(Beginning of Data extracts)
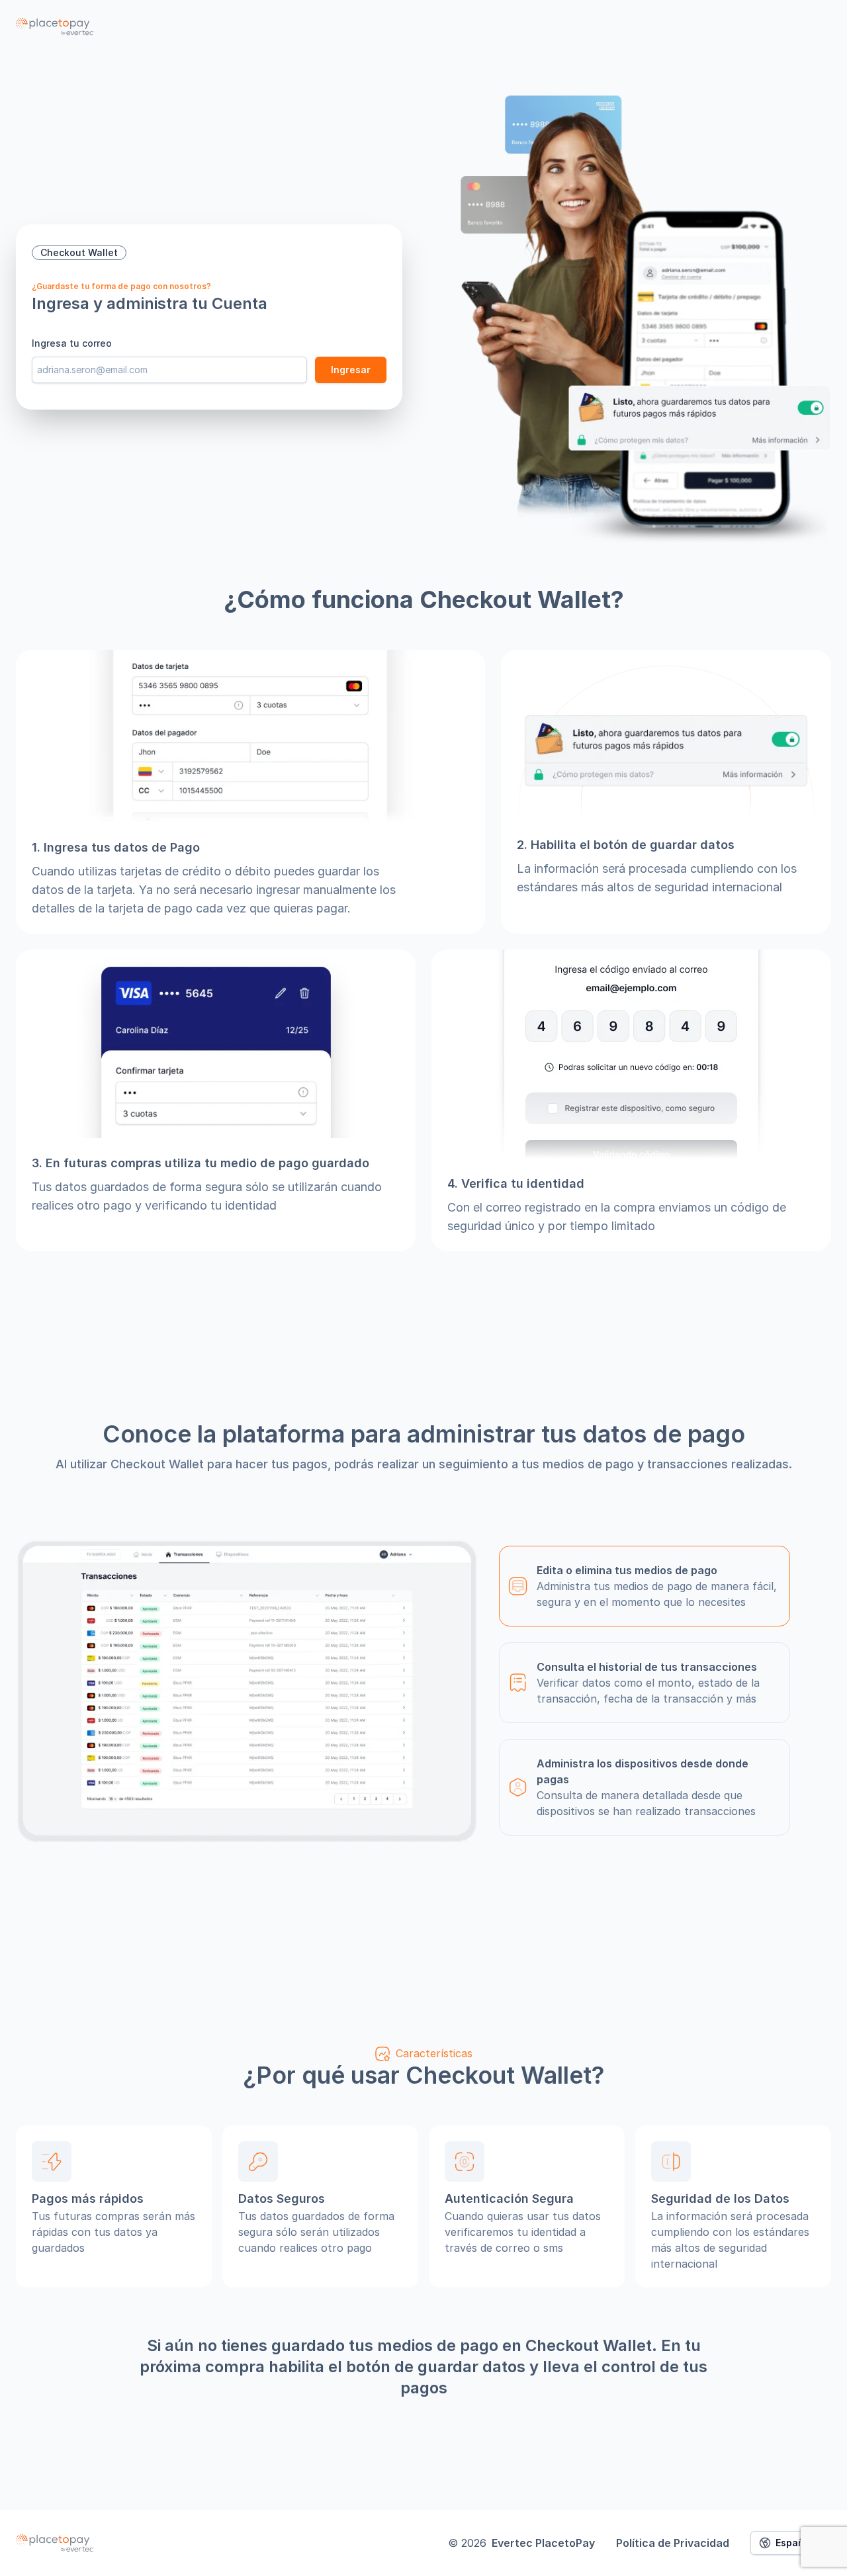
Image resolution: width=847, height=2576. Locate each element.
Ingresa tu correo (72, 343)
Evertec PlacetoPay (543, 2543)
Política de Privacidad (672, 2543)
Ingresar (351, 369)
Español (794, 2542)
(End of Data extracts)
What the task asks: Leaving out the pictures, repeat the data above exactly.

Problem solution:
Image resolution: width=847, height=2576. Locate each element.
Ingresa tu correo (72, 343)
Evertec PlacetoPay (543, 2543)
Política de Privacidad (672, 2543)
Ingresar (351, 369)
Español (794, 2542)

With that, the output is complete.